> Given instruction 1
Write out the passage of the petitions guidelines report from "In addition to" to "processes of Parliament.".

> Source excerpt
## BEGIN
ATC160503: Report of the Select Committee on Petitions and Executive Undertakings on Draft Guidelines on Petitions dated, 5 August 2015
REPORT OF THE SELECT COMMITTEE ON PETITIONS AND EXECUTIVE UNDERTAKINGS ON DRAFT GUIDELINES ON PETITIONS DATED, 5 AUGUST 2015
Section 17 of the Constitution guarantees a person’s right to petition. Sections 56(d) and 69(d) of the Constitution provide that the two Houses of Parliament and their committees may receive petitions, representations or submissions from any person or institution. Even though sections 57 and 70 of the Constitution do not prescribe the processes and procedures around the receipt of petitions by both Houses, the stated sections do however give both Houses of Parliament the power to determine their own internal rules and procedures in relation to their business. As such, the purpose of these Guidelines is to guide Parliament, in particular the National Council of Provinces, in relation to the processes to be followed in the consideration and resolution of petitions submitted to it.
In addition to guiding the National Council of Provinces, in relation to the consideration and resolution of petitions, these Guidelines amongst others seek to:
- Give realization to sections 17 and 69(d) of the Constitution;
- Establish and lay down general principles for the submission of petitions to the National Council of Provinces;
- Provide clarity on the role, function and powers of the Committee;
- Set out the processes and procedures for the consideration of petitions by the Committee; and
- Encourage and facilitate the participation of the public in the legislative and other processes of Parliament.
## END
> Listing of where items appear
## BEGIN
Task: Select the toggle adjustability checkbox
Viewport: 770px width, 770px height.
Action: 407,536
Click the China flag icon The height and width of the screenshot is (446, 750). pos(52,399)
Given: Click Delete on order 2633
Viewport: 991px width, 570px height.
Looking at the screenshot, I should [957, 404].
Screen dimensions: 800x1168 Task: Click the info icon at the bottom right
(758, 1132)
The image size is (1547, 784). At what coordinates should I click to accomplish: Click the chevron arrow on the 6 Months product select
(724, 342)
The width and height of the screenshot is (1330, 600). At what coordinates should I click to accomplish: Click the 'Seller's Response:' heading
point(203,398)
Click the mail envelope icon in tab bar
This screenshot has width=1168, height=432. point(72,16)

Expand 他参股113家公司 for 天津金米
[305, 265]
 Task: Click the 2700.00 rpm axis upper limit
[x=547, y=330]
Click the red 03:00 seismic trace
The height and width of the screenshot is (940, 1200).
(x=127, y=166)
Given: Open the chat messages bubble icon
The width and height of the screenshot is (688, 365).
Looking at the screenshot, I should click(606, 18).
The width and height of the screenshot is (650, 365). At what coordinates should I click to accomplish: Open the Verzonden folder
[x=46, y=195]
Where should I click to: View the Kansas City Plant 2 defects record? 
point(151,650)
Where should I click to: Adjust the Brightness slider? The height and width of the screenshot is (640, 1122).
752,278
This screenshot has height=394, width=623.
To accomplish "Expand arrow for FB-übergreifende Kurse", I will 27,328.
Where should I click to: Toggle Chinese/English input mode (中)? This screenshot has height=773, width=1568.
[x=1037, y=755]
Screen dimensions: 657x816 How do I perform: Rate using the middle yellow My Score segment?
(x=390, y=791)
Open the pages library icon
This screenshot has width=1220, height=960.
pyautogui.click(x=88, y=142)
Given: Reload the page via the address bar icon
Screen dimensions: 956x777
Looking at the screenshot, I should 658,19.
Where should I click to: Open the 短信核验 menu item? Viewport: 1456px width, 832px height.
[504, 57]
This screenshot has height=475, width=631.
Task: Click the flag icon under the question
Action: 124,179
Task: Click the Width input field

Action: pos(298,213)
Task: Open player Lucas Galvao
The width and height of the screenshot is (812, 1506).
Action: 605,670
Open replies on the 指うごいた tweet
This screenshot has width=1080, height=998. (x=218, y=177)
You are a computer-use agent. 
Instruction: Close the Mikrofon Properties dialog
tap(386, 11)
## END
> Given instruction 2
Give again the lines of the listing, from its first line to the line with "pyautogui.click(x=88, y=142)", both included.

> Expected answer 1
In addition to guiding the National Council of Provinces, in relation to the consideration and resolution of petitions, these Guidelines amongst others seek to:
- Give realization to sections 17 and 69(d) of the Constitution;
- Establish and lay down general principles for the submission of petitions to the National Council of Provinces;
- Provide clarity on the role, function and powers of the Committee;
- Set out the processes and procedures for the consideration of petitions by the Committee; and
- Encourage and facilitate the participation of the public in the legislative and other processes of Parliament.

> Expected answer 2
Task: Select the toggle adjustability checkbox
Viewport: 770px width, 770px height.
Action: 407,536
Click the China flag icon The height and width of the screenshot is (446, 750). pos(52,399)
Given: Click Delete on order 2633
Viewport: 991px width, 570px height.
Looking at the screenshot, I should [957, 404].
Screen dimensions: 800x1168 Task: Click the info icon at the bottom right
(758, 1132)
The image size is (1547, 784). At what coordinates should I click to accomplish: Click the chevron arrow on the 6 Months product select
(724, 342)
The width and height of the screenshot is (1330, 600). At what coordinates should I click to accomplish: Click the 'Seller's Response:' heading
point(203,398)
Click the mail envelope icon in tab bar
This screenshot has width=1168, height=432. point(72,16)

Expand 他参股113家公司 for 天津金米
[305, 265]
 Task: Click the 2700.00 rpm axis upper limit
[x=547, y=330]
Click the red 03:00 seismic trace
The height and width of the screenshot is (940, 1200).
(x=127, y=166)
Given: Open the chat messages bubble icon
The width and height of the screenshot is (688, 365).
Looking at the screenshot, I should click(606, 18).
The width and height of the screenshot is (650, 365). At what coordinates should I click to accomplish: Open the Verzonden folder
[x=46, y=195]
Where should I click to: View the Kansas City Plant 2 defects record? 
point(151,650)
Where should I click to: Adjust the Brightness slider? The height and width of the screenshot is (640, 1122).
752,278
This screenshot has height=394, width=623.
To accomplish "Expand arrow for FB-übergreifende Kurse", I will 27,328.
Where should I click to: Toggle Chinese/English input mode (中)? This screenshot has height=773, width=1568.
[x=1037, y=755]
Screen dimensions: 657x816 How do I perform: Rate using the middle yellow My Score segment?
(x=390, y=791)
Open the pages library icon
This screenshot has width=1220, height=960.
pyautogui.click(x=88, y=142)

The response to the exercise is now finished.